Book 2013ield of cannabinoid research who have an interest in learning about these compounds and their atypical cannabinoid signalling. This book provides insight into the potential medical application of cannabinoids and their therapeutic development for the treatment of human disease.

Ferritin

Nanostructure Science and Technology to be present in vascular endothelium, central nervous system and, possibly, other tissues, with emphasis on GPCRs.
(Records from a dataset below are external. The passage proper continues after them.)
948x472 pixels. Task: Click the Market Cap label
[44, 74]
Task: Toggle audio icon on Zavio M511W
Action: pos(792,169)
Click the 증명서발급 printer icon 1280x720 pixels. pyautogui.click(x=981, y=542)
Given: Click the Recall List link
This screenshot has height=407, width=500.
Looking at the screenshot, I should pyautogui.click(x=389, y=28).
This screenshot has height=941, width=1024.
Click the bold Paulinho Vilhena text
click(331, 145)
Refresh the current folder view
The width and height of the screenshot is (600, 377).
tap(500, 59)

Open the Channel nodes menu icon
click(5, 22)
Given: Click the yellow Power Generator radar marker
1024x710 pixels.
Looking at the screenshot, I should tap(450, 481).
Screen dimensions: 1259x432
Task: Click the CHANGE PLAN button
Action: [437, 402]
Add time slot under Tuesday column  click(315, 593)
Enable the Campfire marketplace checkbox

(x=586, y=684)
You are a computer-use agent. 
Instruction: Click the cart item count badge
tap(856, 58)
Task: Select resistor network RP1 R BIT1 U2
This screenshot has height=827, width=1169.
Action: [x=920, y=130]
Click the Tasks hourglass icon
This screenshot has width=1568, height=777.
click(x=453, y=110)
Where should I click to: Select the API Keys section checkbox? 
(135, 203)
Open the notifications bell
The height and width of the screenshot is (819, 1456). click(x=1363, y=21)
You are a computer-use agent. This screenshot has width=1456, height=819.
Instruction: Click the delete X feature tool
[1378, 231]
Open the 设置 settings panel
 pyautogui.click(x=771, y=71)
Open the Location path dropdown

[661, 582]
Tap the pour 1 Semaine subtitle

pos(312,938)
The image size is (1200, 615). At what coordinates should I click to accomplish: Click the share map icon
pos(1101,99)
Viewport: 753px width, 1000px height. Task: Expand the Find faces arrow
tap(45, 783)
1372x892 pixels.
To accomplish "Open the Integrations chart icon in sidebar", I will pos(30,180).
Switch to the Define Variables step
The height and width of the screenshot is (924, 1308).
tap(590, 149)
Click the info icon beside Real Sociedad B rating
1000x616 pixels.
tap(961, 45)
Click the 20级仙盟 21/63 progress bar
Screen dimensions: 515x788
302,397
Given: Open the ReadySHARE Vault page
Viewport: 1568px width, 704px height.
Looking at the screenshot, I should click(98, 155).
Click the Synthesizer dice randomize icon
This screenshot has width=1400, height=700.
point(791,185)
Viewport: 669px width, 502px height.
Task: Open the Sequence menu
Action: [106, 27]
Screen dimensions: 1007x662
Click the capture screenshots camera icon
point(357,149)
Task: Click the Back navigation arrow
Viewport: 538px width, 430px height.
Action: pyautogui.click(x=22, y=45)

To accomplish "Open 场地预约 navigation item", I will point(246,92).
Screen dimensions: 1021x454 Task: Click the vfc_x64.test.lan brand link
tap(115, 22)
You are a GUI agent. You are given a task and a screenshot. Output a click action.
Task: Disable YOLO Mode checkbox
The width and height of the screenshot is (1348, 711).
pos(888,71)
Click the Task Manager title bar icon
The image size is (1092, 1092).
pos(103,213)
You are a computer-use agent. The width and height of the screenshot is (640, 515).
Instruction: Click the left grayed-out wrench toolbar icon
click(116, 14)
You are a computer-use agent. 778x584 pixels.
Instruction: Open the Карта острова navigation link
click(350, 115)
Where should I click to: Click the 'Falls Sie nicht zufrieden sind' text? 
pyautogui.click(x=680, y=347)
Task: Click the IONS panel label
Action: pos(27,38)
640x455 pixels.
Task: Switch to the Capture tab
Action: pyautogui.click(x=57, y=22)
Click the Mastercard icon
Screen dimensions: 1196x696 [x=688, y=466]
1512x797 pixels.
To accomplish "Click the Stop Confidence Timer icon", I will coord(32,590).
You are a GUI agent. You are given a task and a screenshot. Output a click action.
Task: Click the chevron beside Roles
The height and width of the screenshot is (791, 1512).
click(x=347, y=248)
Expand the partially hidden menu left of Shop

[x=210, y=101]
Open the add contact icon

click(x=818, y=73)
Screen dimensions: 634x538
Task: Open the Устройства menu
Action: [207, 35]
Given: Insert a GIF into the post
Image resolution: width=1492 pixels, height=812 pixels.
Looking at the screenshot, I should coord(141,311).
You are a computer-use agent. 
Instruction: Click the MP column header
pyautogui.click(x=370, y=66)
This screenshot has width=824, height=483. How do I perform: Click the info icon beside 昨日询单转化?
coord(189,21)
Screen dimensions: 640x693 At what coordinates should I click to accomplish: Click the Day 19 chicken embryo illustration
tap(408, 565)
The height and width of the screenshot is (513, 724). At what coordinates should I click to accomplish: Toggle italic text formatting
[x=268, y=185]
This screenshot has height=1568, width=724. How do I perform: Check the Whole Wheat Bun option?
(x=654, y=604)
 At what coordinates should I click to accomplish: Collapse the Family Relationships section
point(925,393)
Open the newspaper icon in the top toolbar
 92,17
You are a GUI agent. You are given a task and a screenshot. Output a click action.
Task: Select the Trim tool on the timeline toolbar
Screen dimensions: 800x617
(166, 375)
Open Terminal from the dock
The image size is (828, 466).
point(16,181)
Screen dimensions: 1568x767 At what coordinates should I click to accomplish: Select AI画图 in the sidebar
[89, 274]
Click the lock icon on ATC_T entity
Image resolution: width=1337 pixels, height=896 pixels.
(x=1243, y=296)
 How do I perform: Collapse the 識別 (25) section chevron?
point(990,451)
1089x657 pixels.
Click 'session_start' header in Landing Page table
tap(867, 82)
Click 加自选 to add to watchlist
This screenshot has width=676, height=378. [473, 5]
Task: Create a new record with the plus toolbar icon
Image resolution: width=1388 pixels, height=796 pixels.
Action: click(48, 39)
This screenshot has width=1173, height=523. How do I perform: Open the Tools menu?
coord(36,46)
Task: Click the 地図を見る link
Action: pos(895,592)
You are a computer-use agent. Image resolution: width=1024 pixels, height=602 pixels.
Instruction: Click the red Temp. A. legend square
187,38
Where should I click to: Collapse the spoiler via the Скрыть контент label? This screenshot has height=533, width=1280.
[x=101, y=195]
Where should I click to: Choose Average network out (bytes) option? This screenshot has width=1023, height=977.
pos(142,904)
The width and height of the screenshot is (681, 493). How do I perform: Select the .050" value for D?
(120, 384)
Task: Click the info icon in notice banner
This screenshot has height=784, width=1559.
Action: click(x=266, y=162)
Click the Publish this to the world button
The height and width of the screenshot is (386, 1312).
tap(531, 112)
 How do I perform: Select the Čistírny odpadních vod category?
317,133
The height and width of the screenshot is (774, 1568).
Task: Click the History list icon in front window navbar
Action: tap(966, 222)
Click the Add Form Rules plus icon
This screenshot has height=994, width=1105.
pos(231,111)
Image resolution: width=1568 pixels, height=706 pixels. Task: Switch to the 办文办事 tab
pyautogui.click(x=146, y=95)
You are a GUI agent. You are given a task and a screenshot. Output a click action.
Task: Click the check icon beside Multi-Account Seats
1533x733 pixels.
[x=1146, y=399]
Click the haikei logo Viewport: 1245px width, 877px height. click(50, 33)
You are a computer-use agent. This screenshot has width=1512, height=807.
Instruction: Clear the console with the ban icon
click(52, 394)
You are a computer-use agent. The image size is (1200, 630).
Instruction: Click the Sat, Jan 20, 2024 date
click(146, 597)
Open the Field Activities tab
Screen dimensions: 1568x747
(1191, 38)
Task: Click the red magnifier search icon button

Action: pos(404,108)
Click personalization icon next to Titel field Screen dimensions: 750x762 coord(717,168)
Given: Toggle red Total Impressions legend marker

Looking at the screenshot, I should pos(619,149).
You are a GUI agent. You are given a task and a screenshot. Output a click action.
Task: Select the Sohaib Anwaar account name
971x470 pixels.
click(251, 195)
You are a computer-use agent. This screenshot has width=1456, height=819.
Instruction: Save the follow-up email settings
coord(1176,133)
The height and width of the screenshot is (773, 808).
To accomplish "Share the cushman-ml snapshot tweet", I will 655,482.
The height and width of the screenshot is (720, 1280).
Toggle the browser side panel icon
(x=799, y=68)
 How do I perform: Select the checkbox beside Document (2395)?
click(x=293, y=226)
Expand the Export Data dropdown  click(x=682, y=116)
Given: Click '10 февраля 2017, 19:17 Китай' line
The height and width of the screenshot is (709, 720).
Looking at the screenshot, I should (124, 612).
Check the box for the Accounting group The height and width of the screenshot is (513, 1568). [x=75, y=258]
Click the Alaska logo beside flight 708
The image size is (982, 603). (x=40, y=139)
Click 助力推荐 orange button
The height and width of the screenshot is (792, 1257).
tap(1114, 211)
The possible relationship with orphan GPCR is discussed in greater detail, particularly GPR18, GPR55, GPR92, GPR119, and other GPCRs, which are reportedly activated by various endogenous, plant-derived, and synthetic cannabinoids.

产生

https://doi.org/10.1007/978-3-642-84850-6glial cell models. In addition, we review the activity of cannabinoid ligands at non-CB./non-CB. GPCR targets, mainly GPR55 and GPR18, with focus on microglia. Finally, we discuss non-CB./non-CB.-mediated effects of cannabinoid ligands on microglial migration, transcriptional regulation, and anti-inflammation in a multiple sclerosis-like model.